### TASK DESCRIPTION
Write the records from the line with "Open the Xem" to the line with "Action: click(x=463, y=601)" as a JSON list of strings, one string per line and no blank lines. Include both of those lines and leave out every other line.

─── SOURCE DATA

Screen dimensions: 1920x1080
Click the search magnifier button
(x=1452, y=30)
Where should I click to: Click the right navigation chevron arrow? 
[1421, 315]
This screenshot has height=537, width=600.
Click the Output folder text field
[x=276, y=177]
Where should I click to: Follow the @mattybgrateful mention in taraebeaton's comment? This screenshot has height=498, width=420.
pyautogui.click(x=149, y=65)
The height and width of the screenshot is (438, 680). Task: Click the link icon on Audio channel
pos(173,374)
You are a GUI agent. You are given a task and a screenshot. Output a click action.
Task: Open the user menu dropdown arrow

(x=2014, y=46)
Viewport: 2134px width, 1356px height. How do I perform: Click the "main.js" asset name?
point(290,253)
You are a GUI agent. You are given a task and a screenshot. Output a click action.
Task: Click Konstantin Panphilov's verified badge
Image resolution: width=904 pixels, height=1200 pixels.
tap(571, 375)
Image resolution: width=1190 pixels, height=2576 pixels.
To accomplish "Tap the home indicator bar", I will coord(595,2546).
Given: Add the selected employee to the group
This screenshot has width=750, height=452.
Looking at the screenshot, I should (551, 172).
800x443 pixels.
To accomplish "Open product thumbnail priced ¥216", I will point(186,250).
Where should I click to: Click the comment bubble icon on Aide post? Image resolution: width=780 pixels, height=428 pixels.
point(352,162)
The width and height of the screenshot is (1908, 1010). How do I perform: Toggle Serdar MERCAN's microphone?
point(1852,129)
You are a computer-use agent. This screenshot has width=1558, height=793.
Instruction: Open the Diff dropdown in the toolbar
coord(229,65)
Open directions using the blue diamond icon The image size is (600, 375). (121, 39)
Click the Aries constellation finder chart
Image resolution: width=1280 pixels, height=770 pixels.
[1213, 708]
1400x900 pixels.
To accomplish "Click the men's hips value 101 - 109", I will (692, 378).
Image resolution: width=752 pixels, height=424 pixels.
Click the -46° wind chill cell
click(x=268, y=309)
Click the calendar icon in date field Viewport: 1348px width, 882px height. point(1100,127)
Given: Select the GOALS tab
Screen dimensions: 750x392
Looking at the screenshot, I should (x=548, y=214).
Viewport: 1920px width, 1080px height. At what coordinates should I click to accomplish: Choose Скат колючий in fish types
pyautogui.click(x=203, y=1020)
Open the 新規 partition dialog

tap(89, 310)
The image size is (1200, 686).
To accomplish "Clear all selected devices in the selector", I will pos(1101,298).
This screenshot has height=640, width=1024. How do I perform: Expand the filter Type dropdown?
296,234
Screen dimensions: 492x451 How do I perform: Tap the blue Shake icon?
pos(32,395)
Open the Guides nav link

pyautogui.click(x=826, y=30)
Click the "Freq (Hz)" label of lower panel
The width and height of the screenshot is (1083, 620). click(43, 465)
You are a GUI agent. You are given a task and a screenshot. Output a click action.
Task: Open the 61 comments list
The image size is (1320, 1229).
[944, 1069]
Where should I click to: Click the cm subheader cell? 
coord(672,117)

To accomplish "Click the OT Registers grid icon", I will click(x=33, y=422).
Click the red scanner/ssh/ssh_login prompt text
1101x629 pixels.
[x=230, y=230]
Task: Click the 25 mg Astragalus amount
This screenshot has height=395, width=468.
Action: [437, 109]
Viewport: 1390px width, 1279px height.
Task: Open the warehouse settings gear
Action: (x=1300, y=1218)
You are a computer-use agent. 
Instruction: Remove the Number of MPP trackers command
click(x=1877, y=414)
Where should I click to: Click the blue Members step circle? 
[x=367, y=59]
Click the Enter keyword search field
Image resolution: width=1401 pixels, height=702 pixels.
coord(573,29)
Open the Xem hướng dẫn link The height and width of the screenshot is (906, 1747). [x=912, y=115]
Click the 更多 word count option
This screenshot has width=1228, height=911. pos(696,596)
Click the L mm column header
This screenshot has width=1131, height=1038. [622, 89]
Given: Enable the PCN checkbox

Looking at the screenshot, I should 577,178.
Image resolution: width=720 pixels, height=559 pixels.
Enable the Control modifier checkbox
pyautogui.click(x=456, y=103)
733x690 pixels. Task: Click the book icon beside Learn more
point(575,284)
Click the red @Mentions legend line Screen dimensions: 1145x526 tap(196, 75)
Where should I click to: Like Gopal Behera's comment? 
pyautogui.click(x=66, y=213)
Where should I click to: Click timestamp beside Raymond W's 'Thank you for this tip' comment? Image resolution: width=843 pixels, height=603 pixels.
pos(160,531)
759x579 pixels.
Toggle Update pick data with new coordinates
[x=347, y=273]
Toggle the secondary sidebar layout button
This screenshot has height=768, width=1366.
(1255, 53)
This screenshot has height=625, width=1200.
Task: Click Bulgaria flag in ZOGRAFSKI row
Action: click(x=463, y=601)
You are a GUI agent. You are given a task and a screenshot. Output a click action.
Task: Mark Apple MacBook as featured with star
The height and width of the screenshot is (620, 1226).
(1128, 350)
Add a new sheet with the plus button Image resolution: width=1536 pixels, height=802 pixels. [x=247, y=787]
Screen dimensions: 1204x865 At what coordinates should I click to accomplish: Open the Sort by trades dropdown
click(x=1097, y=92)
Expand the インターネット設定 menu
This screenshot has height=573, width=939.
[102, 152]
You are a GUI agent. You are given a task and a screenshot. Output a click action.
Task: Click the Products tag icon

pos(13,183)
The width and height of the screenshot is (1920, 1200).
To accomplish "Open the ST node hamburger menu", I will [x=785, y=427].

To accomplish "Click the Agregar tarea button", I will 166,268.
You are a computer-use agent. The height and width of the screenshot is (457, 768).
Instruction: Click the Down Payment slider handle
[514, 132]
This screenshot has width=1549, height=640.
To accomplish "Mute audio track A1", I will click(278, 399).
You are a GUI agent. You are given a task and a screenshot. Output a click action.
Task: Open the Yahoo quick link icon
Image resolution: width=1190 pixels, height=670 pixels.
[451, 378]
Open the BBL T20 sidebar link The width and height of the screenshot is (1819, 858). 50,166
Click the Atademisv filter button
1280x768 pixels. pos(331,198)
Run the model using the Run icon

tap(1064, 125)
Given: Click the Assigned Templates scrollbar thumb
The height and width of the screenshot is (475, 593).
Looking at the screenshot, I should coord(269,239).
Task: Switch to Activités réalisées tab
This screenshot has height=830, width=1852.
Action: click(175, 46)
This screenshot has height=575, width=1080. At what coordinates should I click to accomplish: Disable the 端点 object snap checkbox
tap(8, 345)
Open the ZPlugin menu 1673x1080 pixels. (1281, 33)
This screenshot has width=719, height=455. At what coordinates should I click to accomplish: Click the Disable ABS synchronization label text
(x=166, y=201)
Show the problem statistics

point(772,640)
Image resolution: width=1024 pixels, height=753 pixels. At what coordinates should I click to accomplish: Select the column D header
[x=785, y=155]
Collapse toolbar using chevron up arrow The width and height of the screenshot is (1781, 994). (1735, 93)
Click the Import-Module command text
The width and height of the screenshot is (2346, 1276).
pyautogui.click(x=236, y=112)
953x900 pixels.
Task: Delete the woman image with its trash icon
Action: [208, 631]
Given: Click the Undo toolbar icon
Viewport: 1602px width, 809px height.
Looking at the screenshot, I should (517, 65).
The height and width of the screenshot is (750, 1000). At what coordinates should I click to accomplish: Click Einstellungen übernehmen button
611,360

──────

### TASK ANSWER
[
  "Open the Xem hướng dẫn link The height and width of the screenshot is (906, 1747). [x=912, y=115]",
  "Click the 更多 word count option",
  "This screenshot has width=1228, height=911. pos(696,596)",
  "Click the L mm column header",
  "This screenshot has width=1131, height=1038. [622, 89]",
  "Given: Enable the PCN checkbox",
  "Looking at the screenshot, I should 577,178.",
  "Image resolution: width=720 pixels, height=559 pixels.",
  "Enable the Control modifier checkbox",
  "pyautogui.click(x=456, y=103)",
  "733x690 pixels. Task: Click the book icon beside Learn more",
  "point(575,284)",
  "Click the red @Mentions legend line Screen dimensions: 1145x526 tap(196, 75)",
  "Where should I click to: Like Gopal Behera's comment? ",
  "pyautogui.click(x=66, y=213)",
  "Where should I click to: Click timestamp beside Raymond W's 'Thank you for this tip' comment? Image resolution: width=843 pixels, height=603 pixels.",
  "pos(160,531)",
  "759x579 pixels.",
  "Toggle Update pick data with new coordinates",
  "[x=347, y=273]",
  "Toggle the secondary sidebar layout button",
  "This screenshot has height=768, width=1366.",
  "(1255, 53)",
  "This screenshot has height=625, width=1200.",
  "Task: Click Bulgaria flag in ZOGRAFSKI row",
  "Action: click(x=463, y=601)"
]